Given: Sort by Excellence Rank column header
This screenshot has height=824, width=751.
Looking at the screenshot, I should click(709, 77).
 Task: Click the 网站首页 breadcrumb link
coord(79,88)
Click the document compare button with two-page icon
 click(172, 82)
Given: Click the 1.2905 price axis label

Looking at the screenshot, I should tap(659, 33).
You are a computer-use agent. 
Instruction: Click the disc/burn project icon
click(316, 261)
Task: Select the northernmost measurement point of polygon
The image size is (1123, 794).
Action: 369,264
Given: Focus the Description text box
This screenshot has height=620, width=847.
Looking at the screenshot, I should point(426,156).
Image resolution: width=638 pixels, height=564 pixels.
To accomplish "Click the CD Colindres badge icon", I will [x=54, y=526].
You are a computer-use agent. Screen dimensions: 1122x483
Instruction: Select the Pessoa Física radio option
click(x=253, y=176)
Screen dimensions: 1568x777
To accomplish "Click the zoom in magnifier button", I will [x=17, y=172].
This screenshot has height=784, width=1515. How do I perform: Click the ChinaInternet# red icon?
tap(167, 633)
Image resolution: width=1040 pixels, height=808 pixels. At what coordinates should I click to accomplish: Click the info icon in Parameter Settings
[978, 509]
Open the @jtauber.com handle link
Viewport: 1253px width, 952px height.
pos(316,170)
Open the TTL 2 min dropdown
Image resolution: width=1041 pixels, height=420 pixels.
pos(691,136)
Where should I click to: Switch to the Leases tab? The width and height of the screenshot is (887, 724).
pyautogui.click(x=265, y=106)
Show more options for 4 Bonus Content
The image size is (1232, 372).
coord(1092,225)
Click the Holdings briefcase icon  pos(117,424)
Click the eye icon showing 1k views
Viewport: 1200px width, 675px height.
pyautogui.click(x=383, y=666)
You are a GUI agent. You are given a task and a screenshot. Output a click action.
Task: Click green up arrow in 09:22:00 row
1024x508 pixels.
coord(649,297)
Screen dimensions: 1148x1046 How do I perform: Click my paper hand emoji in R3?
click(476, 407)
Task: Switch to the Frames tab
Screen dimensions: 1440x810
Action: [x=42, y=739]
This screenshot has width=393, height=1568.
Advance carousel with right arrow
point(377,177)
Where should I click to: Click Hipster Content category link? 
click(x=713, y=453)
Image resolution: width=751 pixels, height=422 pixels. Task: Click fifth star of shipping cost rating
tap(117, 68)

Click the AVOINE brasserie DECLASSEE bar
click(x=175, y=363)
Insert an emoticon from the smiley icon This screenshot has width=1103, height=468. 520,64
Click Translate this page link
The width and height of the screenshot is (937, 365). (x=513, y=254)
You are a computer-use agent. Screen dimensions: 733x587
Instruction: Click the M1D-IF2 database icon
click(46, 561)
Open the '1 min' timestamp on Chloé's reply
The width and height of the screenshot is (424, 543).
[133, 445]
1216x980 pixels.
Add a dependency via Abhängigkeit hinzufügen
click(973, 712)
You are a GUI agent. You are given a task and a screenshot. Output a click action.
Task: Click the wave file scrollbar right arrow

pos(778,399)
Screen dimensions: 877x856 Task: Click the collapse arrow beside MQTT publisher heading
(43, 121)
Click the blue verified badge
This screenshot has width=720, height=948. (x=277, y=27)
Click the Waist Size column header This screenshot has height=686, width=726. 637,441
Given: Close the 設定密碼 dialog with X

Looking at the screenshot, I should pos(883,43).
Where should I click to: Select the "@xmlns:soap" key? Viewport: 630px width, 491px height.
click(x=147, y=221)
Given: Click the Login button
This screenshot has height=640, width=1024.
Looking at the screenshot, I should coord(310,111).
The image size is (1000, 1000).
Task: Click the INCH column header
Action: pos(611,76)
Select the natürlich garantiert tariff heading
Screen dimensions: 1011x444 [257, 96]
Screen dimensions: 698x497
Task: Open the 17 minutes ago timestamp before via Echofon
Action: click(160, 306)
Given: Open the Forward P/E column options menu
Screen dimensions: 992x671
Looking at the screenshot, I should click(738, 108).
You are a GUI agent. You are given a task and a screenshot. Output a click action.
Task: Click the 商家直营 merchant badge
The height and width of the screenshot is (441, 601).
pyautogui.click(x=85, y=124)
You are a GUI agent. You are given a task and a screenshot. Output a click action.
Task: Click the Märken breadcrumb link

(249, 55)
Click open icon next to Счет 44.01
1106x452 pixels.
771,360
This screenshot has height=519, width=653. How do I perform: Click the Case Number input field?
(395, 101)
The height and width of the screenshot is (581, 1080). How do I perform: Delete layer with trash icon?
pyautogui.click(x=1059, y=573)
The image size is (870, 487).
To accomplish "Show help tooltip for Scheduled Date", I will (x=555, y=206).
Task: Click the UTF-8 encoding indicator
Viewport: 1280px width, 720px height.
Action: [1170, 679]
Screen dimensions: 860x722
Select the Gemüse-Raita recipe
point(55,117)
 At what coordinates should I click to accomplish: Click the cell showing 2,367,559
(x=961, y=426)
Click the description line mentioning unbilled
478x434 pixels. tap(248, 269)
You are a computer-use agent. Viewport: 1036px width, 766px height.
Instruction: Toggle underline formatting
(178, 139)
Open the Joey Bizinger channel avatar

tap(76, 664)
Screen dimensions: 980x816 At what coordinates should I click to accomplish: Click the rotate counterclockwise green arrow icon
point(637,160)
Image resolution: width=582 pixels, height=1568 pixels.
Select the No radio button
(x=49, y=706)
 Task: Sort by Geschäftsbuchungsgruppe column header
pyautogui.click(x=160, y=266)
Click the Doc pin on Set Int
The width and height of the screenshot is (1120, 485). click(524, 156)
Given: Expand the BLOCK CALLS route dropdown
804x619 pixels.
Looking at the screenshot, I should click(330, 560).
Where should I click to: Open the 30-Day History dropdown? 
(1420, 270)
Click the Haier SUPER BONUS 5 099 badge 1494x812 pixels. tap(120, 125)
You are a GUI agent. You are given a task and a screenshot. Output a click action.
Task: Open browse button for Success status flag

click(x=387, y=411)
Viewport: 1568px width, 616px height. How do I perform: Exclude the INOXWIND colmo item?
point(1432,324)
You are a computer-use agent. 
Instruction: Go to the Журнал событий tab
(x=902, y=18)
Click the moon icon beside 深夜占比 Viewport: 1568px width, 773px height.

■ **DIRECTIONS FOR THIS TASK**
Scan the data above for the word "computer", then copy every line that holds it.

■ **EXERCISE SOLUTION**
You are a computer-use agent. 
You are a computer-use agent. Screen dimensions: 1122x483
You are a computer-use agent. Screen dimensions: 733x587
You are a computer-use agent. Viewport: 1036px width, 766px height.
You are a computer-use agent. 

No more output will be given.